START EXERCISE INPUTS
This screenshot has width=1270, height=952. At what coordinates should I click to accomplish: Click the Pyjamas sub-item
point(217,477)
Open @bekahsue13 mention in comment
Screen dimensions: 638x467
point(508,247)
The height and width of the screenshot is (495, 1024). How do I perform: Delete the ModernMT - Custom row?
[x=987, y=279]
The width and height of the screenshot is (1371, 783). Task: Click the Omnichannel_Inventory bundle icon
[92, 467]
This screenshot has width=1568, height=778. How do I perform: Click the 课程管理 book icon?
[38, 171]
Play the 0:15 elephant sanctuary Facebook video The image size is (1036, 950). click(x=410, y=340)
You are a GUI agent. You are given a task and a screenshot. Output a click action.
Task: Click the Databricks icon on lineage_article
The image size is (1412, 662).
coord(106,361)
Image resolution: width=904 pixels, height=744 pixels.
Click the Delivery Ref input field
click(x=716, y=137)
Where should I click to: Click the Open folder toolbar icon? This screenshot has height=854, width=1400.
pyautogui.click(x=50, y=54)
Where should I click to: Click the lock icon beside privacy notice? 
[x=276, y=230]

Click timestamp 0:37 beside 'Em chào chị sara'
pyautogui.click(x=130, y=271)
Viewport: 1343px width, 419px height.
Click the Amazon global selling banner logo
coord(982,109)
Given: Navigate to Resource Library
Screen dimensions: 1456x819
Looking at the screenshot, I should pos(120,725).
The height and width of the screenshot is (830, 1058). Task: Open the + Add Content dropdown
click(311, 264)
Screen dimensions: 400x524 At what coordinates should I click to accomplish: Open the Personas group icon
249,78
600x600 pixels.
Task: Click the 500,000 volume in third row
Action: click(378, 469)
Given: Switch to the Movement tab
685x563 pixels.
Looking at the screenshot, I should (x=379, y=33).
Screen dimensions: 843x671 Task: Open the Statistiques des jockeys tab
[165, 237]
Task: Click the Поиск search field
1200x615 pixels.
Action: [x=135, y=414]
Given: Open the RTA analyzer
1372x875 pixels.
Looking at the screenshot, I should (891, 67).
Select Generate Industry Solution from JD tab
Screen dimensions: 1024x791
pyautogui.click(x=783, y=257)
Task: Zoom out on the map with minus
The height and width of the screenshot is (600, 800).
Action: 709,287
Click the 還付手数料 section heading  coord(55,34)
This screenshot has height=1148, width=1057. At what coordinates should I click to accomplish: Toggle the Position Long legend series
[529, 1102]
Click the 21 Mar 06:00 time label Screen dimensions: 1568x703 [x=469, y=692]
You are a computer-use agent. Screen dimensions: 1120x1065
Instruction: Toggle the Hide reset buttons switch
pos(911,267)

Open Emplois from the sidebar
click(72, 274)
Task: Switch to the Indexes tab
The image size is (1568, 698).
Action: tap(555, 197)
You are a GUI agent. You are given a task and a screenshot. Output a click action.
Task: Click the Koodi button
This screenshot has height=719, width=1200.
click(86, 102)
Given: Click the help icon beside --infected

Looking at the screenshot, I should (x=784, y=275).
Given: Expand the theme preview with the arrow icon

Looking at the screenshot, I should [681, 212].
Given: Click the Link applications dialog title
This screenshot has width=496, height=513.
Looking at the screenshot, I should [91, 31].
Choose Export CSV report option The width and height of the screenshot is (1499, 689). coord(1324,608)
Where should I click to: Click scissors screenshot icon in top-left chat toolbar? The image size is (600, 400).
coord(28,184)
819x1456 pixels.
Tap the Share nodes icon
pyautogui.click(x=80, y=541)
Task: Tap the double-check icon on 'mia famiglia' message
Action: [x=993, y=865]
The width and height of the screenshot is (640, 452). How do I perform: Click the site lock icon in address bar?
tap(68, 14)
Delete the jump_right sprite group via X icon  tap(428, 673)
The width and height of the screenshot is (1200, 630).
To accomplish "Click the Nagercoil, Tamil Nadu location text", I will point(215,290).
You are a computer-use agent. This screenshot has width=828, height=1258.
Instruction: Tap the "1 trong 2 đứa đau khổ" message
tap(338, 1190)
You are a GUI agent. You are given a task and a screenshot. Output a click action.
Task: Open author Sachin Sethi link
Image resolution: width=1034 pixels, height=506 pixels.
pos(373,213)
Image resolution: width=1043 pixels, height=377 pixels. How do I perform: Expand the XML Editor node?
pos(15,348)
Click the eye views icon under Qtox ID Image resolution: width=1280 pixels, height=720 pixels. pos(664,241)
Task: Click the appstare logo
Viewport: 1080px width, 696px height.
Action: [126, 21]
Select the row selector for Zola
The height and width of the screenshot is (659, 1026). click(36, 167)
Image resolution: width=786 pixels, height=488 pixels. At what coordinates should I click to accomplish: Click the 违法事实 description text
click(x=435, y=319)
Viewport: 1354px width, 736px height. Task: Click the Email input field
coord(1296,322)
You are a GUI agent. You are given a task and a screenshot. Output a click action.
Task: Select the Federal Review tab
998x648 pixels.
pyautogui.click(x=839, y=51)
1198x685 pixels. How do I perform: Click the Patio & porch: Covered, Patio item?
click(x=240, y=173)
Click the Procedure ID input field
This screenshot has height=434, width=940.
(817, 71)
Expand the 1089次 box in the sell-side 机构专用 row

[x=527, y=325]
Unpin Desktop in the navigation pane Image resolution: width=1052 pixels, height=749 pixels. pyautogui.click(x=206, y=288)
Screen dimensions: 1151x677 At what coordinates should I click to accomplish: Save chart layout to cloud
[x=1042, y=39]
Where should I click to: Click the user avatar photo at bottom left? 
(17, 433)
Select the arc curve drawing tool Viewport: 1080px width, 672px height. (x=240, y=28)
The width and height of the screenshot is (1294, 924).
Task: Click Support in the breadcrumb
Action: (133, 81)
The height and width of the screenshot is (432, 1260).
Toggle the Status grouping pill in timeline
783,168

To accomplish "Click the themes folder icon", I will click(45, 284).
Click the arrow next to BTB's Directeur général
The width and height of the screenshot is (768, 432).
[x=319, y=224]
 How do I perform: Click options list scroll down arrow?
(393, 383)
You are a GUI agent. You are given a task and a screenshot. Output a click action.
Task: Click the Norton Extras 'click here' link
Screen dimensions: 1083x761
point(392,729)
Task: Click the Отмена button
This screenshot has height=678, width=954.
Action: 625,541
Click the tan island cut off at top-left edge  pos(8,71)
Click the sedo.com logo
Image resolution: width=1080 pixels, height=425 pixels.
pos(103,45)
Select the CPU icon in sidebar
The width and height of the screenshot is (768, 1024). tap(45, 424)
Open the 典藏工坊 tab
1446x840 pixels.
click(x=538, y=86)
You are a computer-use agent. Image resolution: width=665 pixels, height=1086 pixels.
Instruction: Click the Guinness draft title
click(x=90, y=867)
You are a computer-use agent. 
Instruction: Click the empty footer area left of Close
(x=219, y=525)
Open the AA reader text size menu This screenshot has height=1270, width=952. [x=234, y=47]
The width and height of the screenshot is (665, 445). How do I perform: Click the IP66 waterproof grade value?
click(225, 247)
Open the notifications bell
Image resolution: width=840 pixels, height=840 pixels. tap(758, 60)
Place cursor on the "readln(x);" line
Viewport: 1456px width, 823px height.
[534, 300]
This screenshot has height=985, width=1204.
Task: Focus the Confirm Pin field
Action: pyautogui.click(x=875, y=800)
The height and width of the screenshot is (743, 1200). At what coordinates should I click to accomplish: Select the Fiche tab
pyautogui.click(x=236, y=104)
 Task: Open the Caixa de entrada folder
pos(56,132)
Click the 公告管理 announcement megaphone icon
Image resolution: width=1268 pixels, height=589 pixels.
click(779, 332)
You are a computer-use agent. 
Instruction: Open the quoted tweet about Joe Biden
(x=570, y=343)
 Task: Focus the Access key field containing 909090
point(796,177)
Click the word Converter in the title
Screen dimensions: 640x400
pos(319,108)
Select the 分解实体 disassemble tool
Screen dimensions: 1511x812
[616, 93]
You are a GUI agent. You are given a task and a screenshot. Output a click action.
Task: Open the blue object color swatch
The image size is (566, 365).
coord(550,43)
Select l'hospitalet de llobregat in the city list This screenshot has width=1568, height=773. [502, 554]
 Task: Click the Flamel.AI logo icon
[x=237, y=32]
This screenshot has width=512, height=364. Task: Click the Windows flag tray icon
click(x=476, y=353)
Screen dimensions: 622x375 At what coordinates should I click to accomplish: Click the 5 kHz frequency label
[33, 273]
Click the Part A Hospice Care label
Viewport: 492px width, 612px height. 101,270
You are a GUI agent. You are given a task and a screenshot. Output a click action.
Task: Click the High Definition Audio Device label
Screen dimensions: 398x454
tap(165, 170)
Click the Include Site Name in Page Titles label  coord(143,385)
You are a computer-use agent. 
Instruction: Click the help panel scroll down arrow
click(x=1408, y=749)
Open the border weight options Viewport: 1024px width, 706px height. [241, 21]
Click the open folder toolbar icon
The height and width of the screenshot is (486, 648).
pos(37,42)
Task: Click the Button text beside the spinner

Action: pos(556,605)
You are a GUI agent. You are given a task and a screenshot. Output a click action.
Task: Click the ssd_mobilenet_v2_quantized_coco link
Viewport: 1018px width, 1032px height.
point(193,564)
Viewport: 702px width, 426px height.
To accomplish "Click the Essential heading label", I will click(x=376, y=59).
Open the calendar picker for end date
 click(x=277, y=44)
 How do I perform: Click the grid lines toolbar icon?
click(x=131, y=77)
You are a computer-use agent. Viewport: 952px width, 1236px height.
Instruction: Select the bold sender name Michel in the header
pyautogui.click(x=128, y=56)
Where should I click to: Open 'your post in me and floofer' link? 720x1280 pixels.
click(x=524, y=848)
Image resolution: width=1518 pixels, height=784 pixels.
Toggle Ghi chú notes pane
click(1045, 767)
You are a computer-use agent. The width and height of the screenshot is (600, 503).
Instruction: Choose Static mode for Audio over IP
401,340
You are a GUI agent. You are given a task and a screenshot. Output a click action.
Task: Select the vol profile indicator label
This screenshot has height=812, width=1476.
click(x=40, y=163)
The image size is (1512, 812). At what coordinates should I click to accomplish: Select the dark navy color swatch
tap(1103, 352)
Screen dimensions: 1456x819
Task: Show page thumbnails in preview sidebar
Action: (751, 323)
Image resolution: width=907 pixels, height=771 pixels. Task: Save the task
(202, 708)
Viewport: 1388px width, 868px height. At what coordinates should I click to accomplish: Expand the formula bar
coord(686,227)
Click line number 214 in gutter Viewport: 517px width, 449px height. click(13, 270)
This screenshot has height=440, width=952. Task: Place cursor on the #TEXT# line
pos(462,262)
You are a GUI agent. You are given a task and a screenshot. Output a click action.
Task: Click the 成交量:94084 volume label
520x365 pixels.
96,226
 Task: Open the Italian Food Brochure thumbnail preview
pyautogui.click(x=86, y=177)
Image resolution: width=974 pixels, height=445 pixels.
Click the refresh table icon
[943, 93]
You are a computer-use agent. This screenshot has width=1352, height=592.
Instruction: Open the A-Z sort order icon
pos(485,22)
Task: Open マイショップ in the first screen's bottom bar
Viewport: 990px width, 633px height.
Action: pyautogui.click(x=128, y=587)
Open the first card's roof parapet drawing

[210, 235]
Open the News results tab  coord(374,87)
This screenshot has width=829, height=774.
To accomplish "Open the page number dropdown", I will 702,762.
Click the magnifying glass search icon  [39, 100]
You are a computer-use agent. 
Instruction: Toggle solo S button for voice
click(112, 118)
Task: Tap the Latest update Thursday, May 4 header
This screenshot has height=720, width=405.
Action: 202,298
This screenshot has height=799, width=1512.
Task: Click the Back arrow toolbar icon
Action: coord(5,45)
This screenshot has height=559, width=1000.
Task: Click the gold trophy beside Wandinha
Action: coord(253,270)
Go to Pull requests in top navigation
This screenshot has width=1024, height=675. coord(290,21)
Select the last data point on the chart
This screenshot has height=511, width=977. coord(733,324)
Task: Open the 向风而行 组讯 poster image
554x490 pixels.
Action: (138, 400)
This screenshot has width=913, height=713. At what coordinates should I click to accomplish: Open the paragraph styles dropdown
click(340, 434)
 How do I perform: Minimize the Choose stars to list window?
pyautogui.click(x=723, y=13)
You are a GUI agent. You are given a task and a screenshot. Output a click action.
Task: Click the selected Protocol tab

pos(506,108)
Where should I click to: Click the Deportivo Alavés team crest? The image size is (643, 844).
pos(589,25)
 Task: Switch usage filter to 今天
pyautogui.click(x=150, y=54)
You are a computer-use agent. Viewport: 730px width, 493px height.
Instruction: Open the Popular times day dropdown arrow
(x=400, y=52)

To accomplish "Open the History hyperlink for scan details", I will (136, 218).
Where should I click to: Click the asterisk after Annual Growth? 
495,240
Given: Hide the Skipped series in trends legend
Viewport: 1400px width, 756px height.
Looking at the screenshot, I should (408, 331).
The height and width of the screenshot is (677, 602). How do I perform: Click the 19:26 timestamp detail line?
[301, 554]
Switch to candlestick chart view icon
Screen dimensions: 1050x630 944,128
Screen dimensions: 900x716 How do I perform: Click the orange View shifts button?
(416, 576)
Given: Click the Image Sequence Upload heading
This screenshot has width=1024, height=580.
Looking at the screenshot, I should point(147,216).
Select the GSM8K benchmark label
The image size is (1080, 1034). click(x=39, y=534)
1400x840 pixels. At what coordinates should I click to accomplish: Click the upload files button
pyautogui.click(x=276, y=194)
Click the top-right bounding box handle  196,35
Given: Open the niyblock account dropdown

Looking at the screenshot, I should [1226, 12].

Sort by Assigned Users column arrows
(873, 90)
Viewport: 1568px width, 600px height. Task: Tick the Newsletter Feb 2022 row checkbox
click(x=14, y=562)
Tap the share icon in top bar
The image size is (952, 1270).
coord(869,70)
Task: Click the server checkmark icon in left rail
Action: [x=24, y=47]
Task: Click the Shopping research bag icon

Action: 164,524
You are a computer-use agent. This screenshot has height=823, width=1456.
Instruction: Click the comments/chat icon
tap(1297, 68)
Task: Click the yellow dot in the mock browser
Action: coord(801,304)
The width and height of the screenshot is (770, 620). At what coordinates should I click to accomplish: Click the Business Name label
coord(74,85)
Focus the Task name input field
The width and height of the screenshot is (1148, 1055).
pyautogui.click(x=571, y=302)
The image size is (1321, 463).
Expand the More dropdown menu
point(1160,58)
END EXERCISE INPUTS
### ABOUT THIS EXERCISE
Would you copy out each line of the records above where the word "number" occurs?

### EXERCISE SOLUTION
Click line number 214 in gutter Viewport: 517px width, 449px height. click(13, 270)
To accomplish "Open the page number dropdown", I will 702,762.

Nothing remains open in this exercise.